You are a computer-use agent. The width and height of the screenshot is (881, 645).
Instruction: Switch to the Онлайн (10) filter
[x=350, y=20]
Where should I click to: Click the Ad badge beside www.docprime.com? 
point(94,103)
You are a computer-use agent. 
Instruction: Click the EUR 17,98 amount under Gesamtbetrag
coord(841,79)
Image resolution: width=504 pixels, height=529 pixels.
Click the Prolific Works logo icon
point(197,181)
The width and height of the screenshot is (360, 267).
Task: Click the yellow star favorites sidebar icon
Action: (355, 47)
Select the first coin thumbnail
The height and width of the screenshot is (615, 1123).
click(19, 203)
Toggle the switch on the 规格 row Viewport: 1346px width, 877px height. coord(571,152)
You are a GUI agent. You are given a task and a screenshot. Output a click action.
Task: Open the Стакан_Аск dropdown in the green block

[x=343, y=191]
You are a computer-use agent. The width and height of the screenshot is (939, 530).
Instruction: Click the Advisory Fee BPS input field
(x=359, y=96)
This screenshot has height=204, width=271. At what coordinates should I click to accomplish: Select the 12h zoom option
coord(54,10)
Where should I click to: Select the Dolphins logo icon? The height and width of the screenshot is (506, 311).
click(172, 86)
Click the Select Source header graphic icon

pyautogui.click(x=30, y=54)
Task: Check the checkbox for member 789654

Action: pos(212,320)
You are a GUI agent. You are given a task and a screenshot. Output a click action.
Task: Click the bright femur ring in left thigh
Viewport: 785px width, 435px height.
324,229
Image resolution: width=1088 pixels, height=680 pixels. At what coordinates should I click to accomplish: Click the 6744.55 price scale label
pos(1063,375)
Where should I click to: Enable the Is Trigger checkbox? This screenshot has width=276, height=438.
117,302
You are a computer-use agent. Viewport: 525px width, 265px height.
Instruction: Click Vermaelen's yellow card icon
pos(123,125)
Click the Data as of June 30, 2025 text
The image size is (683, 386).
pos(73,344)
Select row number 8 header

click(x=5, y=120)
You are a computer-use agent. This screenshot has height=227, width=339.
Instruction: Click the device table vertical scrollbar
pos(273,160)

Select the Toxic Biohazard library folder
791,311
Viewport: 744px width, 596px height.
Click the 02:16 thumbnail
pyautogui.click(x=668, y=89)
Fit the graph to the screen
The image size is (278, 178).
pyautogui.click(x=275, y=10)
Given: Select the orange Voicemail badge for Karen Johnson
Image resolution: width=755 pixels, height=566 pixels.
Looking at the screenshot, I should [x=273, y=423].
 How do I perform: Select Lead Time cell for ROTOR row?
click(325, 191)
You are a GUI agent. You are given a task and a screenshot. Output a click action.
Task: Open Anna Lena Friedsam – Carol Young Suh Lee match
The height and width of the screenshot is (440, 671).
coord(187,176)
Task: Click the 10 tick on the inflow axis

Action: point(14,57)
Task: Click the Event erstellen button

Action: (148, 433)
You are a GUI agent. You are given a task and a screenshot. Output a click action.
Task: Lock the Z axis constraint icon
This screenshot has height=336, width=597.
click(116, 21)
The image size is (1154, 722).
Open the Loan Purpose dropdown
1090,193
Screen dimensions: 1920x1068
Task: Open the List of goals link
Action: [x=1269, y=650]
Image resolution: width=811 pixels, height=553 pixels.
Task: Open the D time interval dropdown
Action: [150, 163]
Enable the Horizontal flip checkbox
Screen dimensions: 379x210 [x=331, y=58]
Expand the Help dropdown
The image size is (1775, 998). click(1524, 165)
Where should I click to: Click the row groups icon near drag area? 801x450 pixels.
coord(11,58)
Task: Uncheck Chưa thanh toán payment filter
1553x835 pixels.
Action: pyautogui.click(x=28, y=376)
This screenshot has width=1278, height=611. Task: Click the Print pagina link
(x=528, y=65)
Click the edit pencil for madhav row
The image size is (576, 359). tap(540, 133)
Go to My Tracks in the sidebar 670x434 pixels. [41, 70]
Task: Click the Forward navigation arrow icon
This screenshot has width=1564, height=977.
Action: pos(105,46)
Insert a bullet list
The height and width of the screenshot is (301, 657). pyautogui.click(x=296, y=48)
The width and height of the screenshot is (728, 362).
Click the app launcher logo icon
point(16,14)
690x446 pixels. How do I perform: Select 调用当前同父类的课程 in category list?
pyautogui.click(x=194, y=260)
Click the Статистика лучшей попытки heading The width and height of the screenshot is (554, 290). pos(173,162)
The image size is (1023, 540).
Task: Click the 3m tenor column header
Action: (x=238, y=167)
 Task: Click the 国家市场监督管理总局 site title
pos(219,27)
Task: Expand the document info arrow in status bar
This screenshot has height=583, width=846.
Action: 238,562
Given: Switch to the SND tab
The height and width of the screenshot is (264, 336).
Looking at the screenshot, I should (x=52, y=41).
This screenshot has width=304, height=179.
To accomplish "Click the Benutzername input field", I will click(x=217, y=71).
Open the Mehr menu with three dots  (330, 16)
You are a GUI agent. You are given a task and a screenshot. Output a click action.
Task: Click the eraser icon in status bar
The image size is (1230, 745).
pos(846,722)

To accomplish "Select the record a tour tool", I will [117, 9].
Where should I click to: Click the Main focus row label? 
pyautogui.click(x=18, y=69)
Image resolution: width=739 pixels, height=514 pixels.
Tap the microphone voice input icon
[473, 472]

○ ○ ○ ○ ○

Your task :: Switch every "status bar" in the rows above to "bottom bar" and write out all the rows again with nothing else changed.

Response ::
You are a computer-use agent. The width and height of the screenshot is (881, 645).
Instruction: Switch to the Онлайн (10) filter
[x=350, y=20]
Where should I click to: Click the Ad badge beside www.docprime.com? 
point(94,103)
You are a computer-use agent. 
Instruction: Click the EUR 17,98 amount under Gesamtbetrag
coord(841,79)
Image resolution: width=504 pixels, height=529 pixels.
Click the Prolific Works logo icon
point(197,181)
The width and height of the screenshot is (360, 267).
Task: Click the yellow star favorites sidebar icon
Action: (355, 47)
Select the first coin thumbnail
The height and width of the screenshot is (615, 1123).
click(19, 203)
Toggle the switch on the 规格 row Viewport: 1346px width, 877px height. coord(571,152)
You are a GUI agent. You are given a task and a screenshot. Output a click action.
Task: Open the Стакан_Аск dropdown in the green block

[x=343, y=191]
You are a computer-use agent. The width and height of the screenshot is (939, 530).
Instruction: Click the Advisory Fee BPS input field
(x=359, y=96)
This screenshot has height=204, width=271. At what coordinates should I click to accomplish: Select the 12h zoom option
coord(54,10)
Where should I click to: Select the Dolphins logo icon? The height and width of the screenshot is (506, 311).
click(172, 86)
Click the Select Source header graphic icon

pyautogui.click(x=30, y=54)
Task: Check the checkbox for member 789654

Action: pos(212,320)
You are a GUI agent. You are given a task and a screenshot. Output a click action.
Task: Click the bright femur ring in left thigh
Viewport: 785px width, 435px height.
324,229
Image resolution: width=1088 pixels, height=680 pixels. At what coordinates should I click to accomplish: Click the 6744.55 price scale label
pos(1063,375)
Where should I click to: Enable the Is Trigger checkbox? This screenshot has width=276, height=438.
117,302
You are a computer-use agent. Viewport: 525px width, 265px height.
Instruction: Click Vermaelen's yellow card icon
pos(123,125)
Click the Data as of June 30, 2025 text
The image size is (683, 386).
pos(73,344)
Select row number 8 header

click(x=5, y=120)
You are a computer-use agent. This screenshot has height=227, width=339.
Instruction: Click the device table vertical scrollbar
pos(273,160)

Select the Toxic Biohazard library folder
791,311
Viewport: 744px width, 596px height.
Click the 02:16 thumbnail
pyautogui.click(x=668, y=89)
Fit the graph to the screen
The image size is (278, 178).
pyautogui.click(x=275, y=10)
Given: Select the orange Voicemail badge for Karen Johnson
Image resolution: width=755 pixels, height=566 pixels.
Looking at the screenshot, I should [x=273, y=423].
 How do I perform: Select Lead Time cell for ROTOR row?
click(325, 191)
You are a GUI agent. You are given a task and a screenshot. Output a click action.
Task: Open Anna Lena Friedsam – Carol Young Suh Lee match
The height and width of the screenshot is (440, 671).
coord(187,176)
Task: Click the 10 tick on the inflow axis

Action: point(14,57)
Task: Click the Event erstellen button

Action: (148, 433)
You are a GUI agent. You are given a task and a screenshot. Output a click action.
Task: Lock the Z axis constraint icon
This screenshot has height=336, width=597.
click(116, 21)
The image size is (1154, 722).
Open the Loan Purpose dropdown
1090,193
Screen dimensions: 1920x1068
Task: Open the List of goals link
Action: [x=1269, y=650]
Image resolution: width=811 pixels, height=553 pixels.
Task: Open the D time interval dropdown
Action: [150, 163]
Enable the Horizontal flip checkbox
Screen dimensions: 379x210 [x=331, y=58]
Expand the Help dropdown
The image size is (1775, 998). click(1524, 165)
Where should I click to: Click the row groups icon near drag area? 801x450 pixels.
coord(11,58)
Task: Uncheck Chưa thanh toán payment filter
1553x835 pixels.
Action: pyautogui.click(x=28, y=376)
This screenshot has width=1278, height=611. Task: Click the Print pagina link
(x=528, y=65)
Click the edit pencil for madhav row
The image size is (576, 359). tap(540, 133)
Go to My Tracks in the sidebar 670x434 pixels. [41, 70]
Task: Click the Forward navigation arrow icon
This screenshot has width=1564, height=977.
Action: pos(105,46)
Insert a bullet list
The height and width of the screenshot is (301, 657). pyautogui.click(x=296, y=48)
The width and height of the screenshot is (728, 362).
Click the app launcher logo icon
point(16,14)
690x446 pixels. How do I perform: Select 调用当前同父类的课程 in category list?
pyautogui.click(x=194, y=260)
Click the Статистика лучшей попытки heading The width and height of the screenshot is (554, 290). pos(173,162)
The image size is (1023, 540).
Task: Click the 3m tenor column header
Action: (x=238, y=167)
 Task: Click the 国家市场监督管理总局 site title
pos(219,27)
Task: Expand the document info arrow in bottom bar
This screenshot has height=583, width=846.
Action: 238,562
Given: Switch to the SND tab
The height and width of the screenshot is (264, 336).
Looking at the screenshot, I should (x=52, y=41).
This screenshot has width=304, height=179.
To accomplish "Click the Benutzername input field", I will click(x=217, y=71).
Open the Mehr menu with three dots  (330, 16)
You are a GUI agent. You are given a task and a screenshot. Output a click action.
Task: Click the eraser icon in bottom bar
The image size is (1230, 745).
pos(846,722)

To accomplish "Select the record a tour tool", I will [117, 9].
Where should I click to: Click the Main focus row label? 
pyautogui.click(x=18, y=69)
Image resolution: width=739 pixels, height=514 pixels.
Tap the microphone voice input icon
[473, 472]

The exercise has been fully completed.